Avevano preso casa a St.Peter Square nella Londra degli anni 60. «Andavamo in giro con la 500 che lei mi regalò. Un periodo irripetibile. I nostri amici, Anthony Queen, John Gielgud, Laurence Olivier che era già molto malato, una volta dovetti caricarmelo di peso e pensai, ho il più grande attore del mondo sulle spalle. Volevo che i nostri tre figli crescessero insieme; abbiamo cinque nipotini». La figlia grande di Vanessa, Natasha, è morta nel 2009 sui campi da sci in Canada. Franco: «Ha sbattuto la testa, potevano salvarla. Per me era una figlia, la portai io all’altare quando sposò Liam Neeson. Vanessa lo scorso anno ha perso anche i due fratelli minori. È una donna forte, ora un po’ fragile. Ci siamo avvicinati ancora di più». Vanessa: «Come si possono superare tragedie del genere? Bisogna conviverci. Ma si vive in un altro modo, quasi in un altro mondo».
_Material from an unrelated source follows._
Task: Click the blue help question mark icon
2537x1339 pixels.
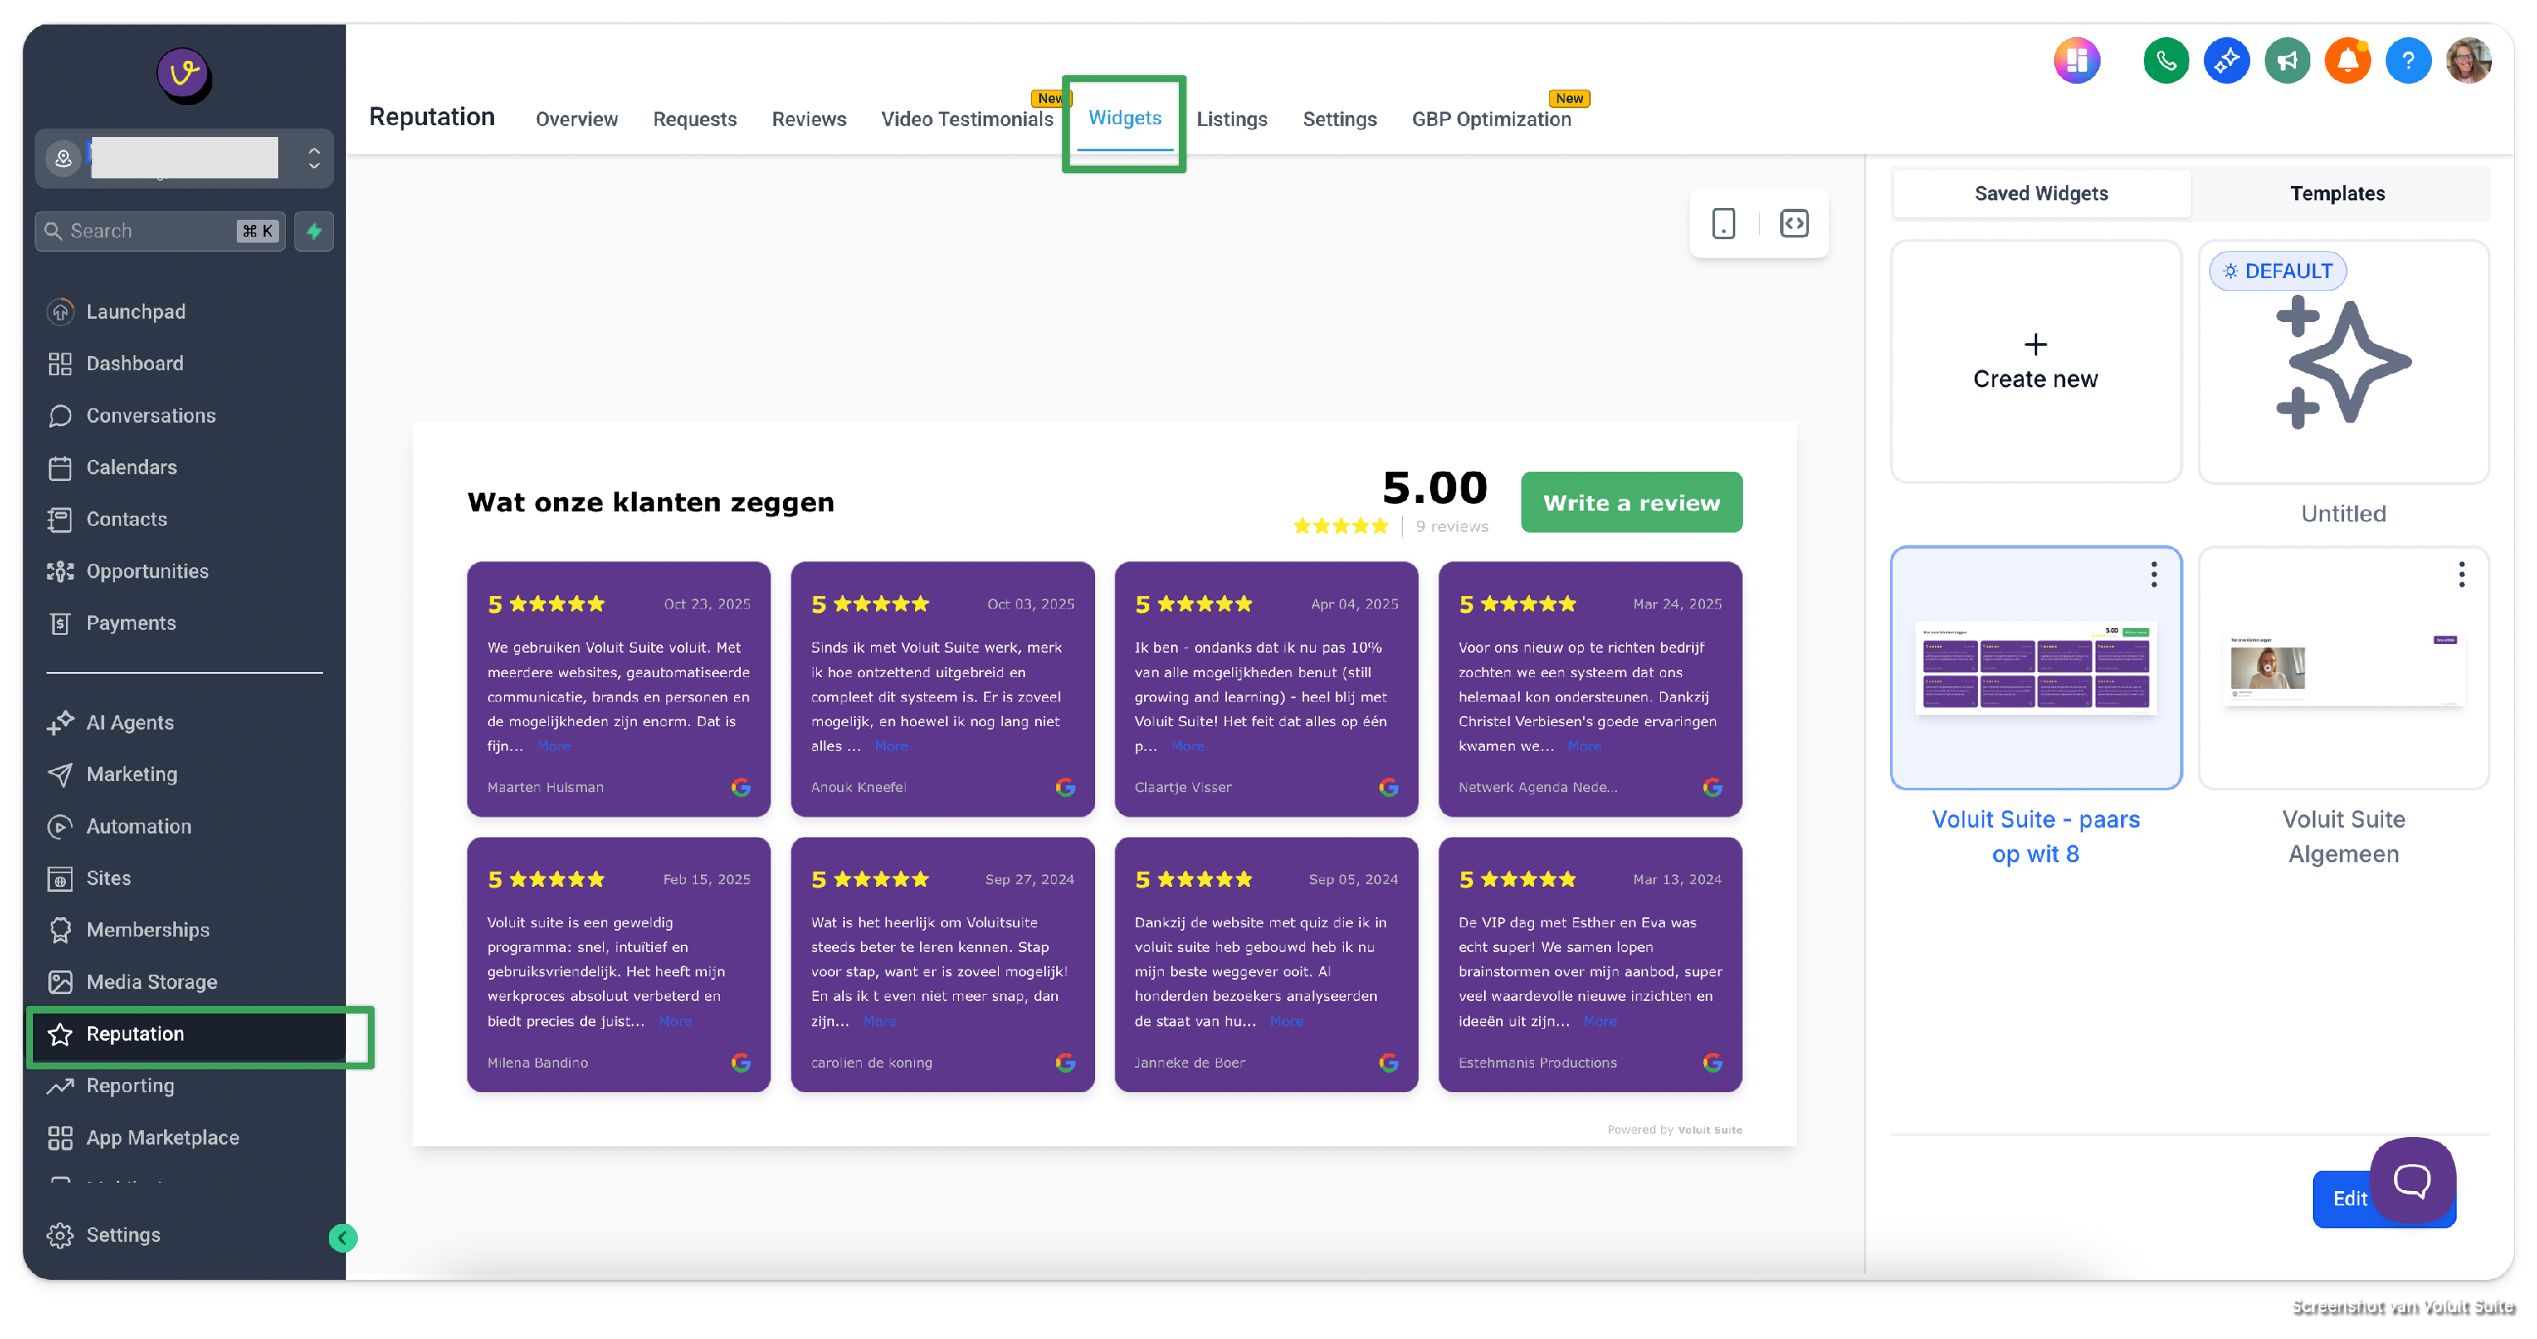Action: pos(2407,61)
Gli anni 70 segnarono la crisi del rapporto. «Non ci siamo parlati per qualche anno», dice lei. Si parlò della sua storia con Timothy Dalton. «No — risponde lui — quella venne dopo. Colpa del suo attivismo politico. Si avvicinò ai trotzkisti, al Worker’s Revolutionary Party. Ma con l’animo di aiutare i bisognosi, una sorta di Madre Teresa. Poi fu plagiata da un tizio che le rubò un sacco di soldi. Quando tornò da un viaggio in Palestina mi chiese un altro figlio. Lo perdemmo. Fu un periodo terribile». Lei: «Come dice Shakespeare, il denaro è una grande necessità ma anche una grande malattia». Franco: «Ora è più saggia, lotta solo per i diritti civili». Vanessa, la Jane Fonda europea (senza aerobica): «La mia prima coscienza politica risale a quando, da bambina, lessi Il viaggio del pellegrino di John Bunyan. Un’allegoria del 1600 che ti fa pensare a come si devono comportare gli uomini durante la guerra. Nel 1948 fui colpita dalla Dichiarazione universale dei diritti umani che ascoltai alla radio: fu l’inizio degli obblighi per i rifugiati. Quest’anno c’è una crisi enorme, la gente soffre e non solo nei paesi arabi. A Tel Aviv vogliono proibire i fondi per le organizzazioni non governative. Ho tanti amici in Israele, il governo è un’altra cosa».
Franco: «Lei è così, aiuta tutte le persone in difficoltà che incontra». Alla festa dei 70 anni ha cantato per loro la nipotina, figlia di Carlo. «In realtà Vanessa ed io non ci siamo mai lasciati».